A Kickstarter campaign was launched in 2012 for a spinoff video game to be called Dr. McNinja's Radical Adventures. The Kickstarter was successfully funded, but no game was ever produced. In 2015, the game company, Fat Cat GameWorks, made a post giving their reasons for the game's failure. According to the post, Fat Cat GameWorks randomly drew "Tiki" and "Ninja" as themes for their first ever game, and following that approached Hastings to license Dr. McNinja, to which Hastings agreed. The Kickstarter was only funded by accident, with a late bidder accidentally pledging $1500 instead of $15. Hastings received 15% of the Kickstarter funds. The company found working with an already developed IP to be too ambitious and too limiting for a new company, the funding was insufficient to make the game they had promised, and key staff had serious health issues. The post said, "We were foolish and bit off WAY more than we could chew".

===Marvel===
Hastings has written or co-written several works for Marvel Comics.
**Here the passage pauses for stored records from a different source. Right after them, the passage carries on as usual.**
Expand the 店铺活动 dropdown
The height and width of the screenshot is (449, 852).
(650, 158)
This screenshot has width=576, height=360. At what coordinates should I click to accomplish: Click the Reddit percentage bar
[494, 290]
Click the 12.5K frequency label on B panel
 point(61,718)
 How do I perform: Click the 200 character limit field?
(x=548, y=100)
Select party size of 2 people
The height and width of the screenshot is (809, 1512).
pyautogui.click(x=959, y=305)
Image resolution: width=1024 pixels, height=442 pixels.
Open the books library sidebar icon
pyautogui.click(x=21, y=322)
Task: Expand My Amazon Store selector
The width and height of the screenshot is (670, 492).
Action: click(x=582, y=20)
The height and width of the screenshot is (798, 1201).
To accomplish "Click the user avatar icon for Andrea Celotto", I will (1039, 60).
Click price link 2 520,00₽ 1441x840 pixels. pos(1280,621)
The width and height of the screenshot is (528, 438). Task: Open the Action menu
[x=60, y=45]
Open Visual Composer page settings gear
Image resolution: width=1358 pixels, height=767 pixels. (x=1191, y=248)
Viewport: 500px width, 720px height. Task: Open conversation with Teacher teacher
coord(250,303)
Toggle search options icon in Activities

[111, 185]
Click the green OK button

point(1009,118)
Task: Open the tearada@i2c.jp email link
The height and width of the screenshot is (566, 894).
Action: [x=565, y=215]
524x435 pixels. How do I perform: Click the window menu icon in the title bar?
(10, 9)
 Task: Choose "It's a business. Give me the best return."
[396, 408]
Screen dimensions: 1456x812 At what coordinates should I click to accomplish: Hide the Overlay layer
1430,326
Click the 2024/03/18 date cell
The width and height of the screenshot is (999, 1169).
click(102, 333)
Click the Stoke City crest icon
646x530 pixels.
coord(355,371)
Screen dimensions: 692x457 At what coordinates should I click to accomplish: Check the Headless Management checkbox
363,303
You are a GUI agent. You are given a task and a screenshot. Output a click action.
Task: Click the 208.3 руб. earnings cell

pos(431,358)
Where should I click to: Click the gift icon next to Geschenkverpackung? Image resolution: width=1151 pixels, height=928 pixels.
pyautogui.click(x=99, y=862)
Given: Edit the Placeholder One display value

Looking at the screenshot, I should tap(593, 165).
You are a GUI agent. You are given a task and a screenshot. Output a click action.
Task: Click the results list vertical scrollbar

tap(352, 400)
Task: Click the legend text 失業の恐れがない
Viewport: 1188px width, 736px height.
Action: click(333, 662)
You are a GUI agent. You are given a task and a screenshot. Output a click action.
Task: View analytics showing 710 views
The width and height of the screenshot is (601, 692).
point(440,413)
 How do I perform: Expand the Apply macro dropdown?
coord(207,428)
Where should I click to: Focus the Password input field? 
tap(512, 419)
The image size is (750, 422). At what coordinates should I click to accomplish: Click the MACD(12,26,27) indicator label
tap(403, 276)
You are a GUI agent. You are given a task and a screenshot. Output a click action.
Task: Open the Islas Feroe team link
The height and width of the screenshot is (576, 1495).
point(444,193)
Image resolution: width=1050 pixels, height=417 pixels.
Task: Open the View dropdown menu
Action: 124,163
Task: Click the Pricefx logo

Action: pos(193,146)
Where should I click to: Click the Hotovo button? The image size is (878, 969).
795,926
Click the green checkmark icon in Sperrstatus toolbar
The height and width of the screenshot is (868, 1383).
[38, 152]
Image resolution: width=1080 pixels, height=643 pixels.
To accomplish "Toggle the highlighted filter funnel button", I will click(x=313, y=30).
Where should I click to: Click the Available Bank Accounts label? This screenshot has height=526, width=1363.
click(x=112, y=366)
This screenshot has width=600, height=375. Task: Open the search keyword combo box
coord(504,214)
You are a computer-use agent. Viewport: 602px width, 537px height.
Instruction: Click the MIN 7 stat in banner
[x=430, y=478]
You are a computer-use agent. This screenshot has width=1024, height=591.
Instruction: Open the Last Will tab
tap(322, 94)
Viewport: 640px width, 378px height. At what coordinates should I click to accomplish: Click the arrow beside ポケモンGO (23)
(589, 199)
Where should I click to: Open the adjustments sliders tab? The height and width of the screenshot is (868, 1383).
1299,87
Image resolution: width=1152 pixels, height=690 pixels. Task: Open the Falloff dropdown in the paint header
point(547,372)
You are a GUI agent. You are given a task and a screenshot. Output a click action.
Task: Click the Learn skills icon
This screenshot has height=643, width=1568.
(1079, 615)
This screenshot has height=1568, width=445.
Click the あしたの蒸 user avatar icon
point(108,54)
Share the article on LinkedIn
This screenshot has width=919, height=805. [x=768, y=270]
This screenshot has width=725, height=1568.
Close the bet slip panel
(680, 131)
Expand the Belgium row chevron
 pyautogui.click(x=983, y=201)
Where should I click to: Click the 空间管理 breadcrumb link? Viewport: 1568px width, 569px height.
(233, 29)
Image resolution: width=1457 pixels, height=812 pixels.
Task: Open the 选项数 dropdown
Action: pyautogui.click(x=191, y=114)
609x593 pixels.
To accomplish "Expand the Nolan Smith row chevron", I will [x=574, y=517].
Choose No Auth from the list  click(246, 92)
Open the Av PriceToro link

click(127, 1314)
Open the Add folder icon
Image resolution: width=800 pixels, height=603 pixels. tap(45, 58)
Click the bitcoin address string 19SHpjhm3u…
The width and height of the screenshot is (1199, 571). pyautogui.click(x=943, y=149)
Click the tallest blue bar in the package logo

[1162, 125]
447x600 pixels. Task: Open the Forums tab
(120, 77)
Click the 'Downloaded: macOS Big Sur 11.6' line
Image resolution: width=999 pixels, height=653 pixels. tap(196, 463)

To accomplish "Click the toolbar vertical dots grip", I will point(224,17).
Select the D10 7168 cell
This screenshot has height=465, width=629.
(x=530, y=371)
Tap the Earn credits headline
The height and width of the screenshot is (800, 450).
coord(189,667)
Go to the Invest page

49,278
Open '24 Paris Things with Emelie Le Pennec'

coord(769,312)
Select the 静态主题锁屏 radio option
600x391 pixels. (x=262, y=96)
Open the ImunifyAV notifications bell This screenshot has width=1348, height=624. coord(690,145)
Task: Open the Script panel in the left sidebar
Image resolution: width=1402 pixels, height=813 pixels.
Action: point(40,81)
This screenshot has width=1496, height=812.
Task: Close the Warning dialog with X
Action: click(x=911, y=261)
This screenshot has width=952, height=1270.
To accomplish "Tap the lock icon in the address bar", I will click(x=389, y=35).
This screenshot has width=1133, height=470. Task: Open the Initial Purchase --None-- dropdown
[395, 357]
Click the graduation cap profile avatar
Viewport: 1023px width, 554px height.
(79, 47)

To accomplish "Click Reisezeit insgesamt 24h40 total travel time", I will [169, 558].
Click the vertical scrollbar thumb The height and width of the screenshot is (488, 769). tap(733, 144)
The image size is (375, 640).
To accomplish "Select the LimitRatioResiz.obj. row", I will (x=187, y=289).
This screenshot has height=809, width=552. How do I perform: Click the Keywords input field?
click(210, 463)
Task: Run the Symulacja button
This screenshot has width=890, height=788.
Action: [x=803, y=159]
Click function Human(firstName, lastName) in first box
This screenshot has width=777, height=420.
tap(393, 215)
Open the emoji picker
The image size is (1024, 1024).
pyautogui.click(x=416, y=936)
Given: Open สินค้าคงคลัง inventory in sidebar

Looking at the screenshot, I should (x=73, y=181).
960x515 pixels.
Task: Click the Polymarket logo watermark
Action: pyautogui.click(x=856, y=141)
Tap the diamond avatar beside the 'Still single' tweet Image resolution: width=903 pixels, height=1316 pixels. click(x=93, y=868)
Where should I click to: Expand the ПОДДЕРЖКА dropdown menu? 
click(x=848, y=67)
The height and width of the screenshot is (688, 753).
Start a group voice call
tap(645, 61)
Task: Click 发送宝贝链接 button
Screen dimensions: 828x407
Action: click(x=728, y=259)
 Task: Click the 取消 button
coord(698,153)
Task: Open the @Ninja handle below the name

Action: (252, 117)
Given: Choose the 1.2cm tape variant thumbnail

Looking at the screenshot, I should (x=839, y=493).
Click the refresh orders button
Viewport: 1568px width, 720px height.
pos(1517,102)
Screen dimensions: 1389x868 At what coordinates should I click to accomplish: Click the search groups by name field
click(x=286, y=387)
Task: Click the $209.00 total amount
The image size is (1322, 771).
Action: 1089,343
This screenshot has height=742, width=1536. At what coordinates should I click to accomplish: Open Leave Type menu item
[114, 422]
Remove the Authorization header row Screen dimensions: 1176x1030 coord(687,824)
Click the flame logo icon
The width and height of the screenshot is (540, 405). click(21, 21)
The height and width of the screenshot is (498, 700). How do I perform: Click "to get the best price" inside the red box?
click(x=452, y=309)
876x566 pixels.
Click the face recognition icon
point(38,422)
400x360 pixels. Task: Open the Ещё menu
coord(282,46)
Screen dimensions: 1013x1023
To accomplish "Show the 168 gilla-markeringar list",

| Title | Date(s) | Notes |
|---|---|---|
| Fear Itself: Deadpool | 2011 | A three-issue series within the Fear Itself storyline. |
| A+X | 2012 | Co-writer of one issue. |
| Longshot Saves The Marvel Universe | 2013 | A four-issue series. |
| Howard the Duck | 2015 | Co-writer of one issue. |
| Gwenpool Special | 2015 | Co-writer of this one-off issue. |
| Vote Loki | 2016 | A four-issue series. |
| The Unbelievable GwenPool | 2016–2018 | Hastings, along with the Japanese art team Gurihiru, created the character's personality and powers, based on the design created previously by Chris Bachalo; divided into the volumes Believe It, Head of M.O.D.O.K., Totally In Continuity, Beyond the Fourth Wall, and Lost in the Plot. |
| Edge of Venomverse | 2017 | Writer of one issue, in which Gwenpool gets access to the Venom symbiote. |
| Deadpool & the Mercs for Money | 2017 | Writer of two issues. |
| Not Brand Echh | 2017 | Co-wrote "issue #14" of the series; the first 13 issues were published in the 1960s |
| I Am Groot | 2017 |  |
| Infinity Wars: Infinity Warps | 2018 | Co-writer on one issue. |
| Deadpool: Secret Agent Deadpool | 2018 | A six-issue series. |
| Gwenpool Strikes Back | 2019 | Co-writer on one page of one issue. |

====The Unbelievable GwenPool====

From 2015 to 2018, after co-creating the character of Gwen Poole with Heather Antos and Jordan D. White for Howard the Duck, Hastings wrote the existentialist isekai solo series The Unbelievable GwenPool about her, across the storylines Believe It, Head of M.O.D.O.K., Totally In Continuity, Beyond the Fourth Wall, and Lost in the Plot.

===Boom! Studios===
Beginning on January 28, 2015, Hastings replaced Ryan North as writer for the Adventure Time comic book series at Boom! Studios. Hastings also wrote the Wet Hot American Summer graphic novel, a prequel of the movie of the same name, and the comic series Regular Show: 25 Years Later.

===Dynamite Entertainment===
Hastings has served as writer for several comic book miniseries for Dynamite: "The Six Million Dollar Man" based on the TV series and "Sonjaversal" which was expanded from its originally planned five issues with a sequel, "Hell Sonja".

=== Other work ===
Hastings co-created webcomics for the company ShiftyLook, adapting the video games Galaga and Dig Dug into comics.

In 2018, Hastings launched a Kickstarter for a graphic novel called Draculagate to be co-created by Hastings and Branson Reese. The project successfully received funding of $44,772 on November 4 2018. The last update was posted on June 13 2022.

In 2019, Hastings began writing the webcomic Never Enough: The Wario Diaries.

Since 2021, Hastings collaborated with Scott Cawthon on making graphic novel adaptations based on Five Nights at Freddy's books.